INSTRUCTIONS TO FOLLOW:
Whenever a line in the data below includes the string "computer", copy it out.

LISTED RECORDS:
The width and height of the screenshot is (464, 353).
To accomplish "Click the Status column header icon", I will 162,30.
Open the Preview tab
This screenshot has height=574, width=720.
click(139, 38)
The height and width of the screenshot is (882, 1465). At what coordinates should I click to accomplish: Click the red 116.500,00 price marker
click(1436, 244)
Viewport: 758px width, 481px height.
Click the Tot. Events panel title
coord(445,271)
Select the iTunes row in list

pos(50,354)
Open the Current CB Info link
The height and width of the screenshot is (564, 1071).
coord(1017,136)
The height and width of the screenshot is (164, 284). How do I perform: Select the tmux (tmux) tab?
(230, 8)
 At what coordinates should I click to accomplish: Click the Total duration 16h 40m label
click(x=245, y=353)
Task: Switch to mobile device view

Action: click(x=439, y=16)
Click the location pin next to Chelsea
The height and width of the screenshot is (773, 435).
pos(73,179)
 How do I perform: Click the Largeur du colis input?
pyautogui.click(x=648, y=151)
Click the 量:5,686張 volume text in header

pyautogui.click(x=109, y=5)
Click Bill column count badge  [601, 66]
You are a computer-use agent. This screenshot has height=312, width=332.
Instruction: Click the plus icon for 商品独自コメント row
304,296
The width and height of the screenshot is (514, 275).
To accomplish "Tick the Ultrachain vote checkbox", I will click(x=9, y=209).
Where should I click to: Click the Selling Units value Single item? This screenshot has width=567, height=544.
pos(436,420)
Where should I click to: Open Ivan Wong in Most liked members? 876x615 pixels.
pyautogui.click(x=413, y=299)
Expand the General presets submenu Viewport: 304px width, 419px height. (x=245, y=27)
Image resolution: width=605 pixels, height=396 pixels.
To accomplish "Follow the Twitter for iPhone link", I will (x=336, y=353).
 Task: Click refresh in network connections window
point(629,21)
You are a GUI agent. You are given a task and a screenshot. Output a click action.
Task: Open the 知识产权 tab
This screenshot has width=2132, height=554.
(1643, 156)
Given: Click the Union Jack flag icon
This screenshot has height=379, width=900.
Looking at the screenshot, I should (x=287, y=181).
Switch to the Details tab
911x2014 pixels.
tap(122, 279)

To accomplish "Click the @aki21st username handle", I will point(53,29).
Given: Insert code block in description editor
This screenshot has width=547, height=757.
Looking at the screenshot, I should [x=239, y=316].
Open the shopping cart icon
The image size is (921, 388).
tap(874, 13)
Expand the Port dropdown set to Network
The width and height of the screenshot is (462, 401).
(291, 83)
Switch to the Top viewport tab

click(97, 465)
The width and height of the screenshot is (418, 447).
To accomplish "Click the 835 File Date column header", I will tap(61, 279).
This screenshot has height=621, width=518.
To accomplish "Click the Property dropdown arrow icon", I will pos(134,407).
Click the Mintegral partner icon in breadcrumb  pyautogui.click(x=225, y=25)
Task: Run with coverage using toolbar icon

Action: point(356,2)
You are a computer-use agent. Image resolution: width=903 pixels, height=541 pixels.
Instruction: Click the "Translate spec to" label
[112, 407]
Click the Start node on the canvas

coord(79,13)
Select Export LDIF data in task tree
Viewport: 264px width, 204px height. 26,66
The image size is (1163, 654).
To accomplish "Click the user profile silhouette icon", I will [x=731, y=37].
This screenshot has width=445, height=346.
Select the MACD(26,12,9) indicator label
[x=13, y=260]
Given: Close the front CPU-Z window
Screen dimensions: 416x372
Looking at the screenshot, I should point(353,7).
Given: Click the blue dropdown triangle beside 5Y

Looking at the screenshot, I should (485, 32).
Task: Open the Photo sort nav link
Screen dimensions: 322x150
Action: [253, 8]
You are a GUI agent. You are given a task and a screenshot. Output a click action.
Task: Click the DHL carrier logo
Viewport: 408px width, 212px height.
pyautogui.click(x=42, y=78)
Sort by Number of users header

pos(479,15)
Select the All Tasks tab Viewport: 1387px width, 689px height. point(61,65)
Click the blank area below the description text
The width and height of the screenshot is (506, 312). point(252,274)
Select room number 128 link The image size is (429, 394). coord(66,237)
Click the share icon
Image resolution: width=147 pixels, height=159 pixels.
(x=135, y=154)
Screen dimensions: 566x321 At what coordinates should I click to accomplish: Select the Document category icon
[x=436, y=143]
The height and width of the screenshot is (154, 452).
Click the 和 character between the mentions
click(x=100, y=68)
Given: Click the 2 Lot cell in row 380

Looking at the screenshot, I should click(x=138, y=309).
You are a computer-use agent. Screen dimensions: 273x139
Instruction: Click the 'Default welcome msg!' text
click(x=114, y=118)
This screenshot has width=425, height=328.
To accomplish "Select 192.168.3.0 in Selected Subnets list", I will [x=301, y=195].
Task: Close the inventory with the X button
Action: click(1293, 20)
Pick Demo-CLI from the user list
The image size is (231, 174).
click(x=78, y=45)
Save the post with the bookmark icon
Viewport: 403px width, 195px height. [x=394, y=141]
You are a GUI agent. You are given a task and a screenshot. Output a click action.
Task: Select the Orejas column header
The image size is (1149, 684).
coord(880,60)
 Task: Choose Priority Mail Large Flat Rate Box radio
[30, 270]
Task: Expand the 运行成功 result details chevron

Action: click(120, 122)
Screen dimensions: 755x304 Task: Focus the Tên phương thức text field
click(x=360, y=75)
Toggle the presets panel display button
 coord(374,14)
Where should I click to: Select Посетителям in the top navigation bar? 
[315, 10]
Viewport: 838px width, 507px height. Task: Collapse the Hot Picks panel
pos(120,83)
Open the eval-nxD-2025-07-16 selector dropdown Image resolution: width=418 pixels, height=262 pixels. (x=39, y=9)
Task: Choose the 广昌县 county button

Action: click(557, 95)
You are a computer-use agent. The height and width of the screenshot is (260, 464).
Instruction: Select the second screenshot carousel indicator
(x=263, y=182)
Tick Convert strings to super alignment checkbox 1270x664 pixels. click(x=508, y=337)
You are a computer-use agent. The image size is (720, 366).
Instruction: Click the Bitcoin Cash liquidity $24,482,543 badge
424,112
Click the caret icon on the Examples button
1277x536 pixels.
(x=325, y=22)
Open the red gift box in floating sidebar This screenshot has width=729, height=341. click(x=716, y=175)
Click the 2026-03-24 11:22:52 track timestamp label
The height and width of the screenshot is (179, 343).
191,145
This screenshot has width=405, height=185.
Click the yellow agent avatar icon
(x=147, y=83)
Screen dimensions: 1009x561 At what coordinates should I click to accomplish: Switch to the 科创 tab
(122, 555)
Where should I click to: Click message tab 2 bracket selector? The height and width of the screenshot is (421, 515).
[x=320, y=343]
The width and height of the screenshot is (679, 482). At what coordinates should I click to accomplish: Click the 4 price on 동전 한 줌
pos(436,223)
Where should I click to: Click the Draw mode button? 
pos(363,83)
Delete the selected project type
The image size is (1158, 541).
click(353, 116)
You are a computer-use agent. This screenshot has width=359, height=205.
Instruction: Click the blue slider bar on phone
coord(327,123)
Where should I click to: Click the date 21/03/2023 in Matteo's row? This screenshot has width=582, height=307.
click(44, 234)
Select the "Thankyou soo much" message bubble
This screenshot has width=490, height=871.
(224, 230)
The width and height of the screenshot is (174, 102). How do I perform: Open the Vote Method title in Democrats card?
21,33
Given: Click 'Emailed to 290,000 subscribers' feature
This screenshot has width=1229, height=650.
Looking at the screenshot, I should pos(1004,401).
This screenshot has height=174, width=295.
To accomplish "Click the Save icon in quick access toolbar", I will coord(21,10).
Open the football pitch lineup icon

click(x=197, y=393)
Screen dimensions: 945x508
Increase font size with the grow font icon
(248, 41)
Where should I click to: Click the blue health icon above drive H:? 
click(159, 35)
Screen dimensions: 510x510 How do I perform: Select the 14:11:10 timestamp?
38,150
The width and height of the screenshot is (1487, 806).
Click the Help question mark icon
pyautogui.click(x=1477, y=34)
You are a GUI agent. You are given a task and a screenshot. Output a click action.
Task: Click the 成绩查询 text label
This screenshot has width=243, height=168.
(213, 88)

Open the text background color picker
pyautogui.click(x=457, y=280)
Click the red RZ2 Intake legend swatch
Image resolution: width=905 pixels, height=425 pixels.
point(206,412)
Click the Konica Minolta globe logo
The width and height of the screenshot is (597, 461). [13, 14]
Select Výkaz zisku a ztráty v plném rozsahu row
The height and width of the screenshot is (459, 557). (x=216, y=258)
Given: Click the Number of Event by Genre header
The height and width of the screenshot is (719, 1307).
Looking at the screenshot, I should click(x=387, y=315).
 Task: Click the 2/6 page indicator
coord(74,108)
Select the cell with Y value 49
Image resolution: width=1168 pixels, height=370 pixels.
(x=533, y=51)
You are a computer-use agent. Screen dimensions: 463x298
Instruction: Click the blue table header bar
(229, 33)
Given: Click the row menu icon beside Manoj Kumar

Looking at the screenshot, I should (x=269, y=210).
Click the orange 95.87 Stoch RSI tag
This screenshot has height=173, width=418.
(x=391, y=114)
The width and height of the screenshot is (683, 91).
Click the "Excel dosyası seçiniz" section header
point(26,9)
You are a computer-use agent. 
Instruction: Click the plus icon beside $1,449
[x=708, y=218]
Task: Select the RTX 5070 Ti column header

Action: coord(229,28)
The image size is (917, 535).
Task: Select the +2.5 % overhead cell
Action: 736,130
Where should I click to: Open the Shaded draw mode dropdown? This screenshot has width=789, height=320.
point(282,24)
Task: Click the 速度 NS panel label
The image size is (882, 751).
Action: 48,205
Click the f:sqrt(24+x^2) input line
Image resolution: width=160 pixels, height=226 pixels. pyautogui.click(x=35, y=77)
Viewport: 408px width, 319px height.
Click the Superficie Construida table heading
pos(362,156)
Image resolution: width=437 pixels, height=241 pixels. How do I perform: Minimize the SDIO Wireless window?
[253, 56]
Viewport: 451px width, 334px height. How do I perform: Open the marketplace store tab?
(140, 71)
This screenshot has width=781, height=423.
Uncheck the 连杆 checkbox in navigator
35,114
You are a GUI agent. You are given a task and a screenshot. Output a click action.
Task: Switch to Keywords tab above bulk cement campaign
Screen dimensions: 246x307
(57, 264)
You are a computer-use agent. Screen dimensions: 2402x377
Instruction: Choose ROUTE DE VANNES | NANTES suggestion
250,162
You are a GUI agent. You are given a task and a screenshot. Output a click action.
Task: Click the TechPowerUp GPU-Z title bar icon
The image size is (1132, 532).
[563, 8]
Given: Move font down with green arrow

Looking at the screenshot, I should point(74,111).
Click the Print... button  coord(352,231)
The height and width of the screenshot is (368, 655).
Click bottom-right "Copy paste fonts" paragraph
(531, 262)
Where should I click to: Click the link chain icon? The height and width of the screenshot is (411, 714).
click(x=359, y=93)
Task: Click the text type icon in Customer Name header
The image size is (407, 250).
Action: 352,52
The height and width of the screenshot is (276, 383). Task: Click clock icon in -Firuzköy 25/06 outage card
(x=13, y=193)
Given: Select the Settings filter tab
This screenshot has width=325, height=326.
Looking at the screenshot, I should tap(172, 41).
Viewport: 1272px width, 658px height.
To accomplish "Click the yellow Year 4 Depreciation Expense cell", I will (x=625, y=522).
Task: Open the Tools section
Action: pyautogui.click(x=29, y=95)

SOLUTION FOR THIS TASK:
You are a computer-use agent. This screenshot has height=312, width=332.
You are a computer-use agent. Image resolution: width=903 pixels, height=541 pixels.
You are a computer-use agent. Screen dimensions: 273x139
You are a computer-use agent. The height and width of the screenshot is (260, 464).
You are a computer-use agent. The image size is (720, 366).
You are a computer-use agent. This screenshot has width=359, height=205.
You are a computer-use agent. Screen dimensions: 463x298
You are a computer-use agent. 
You are a computer-use agent. Screen dimensions: 2402x377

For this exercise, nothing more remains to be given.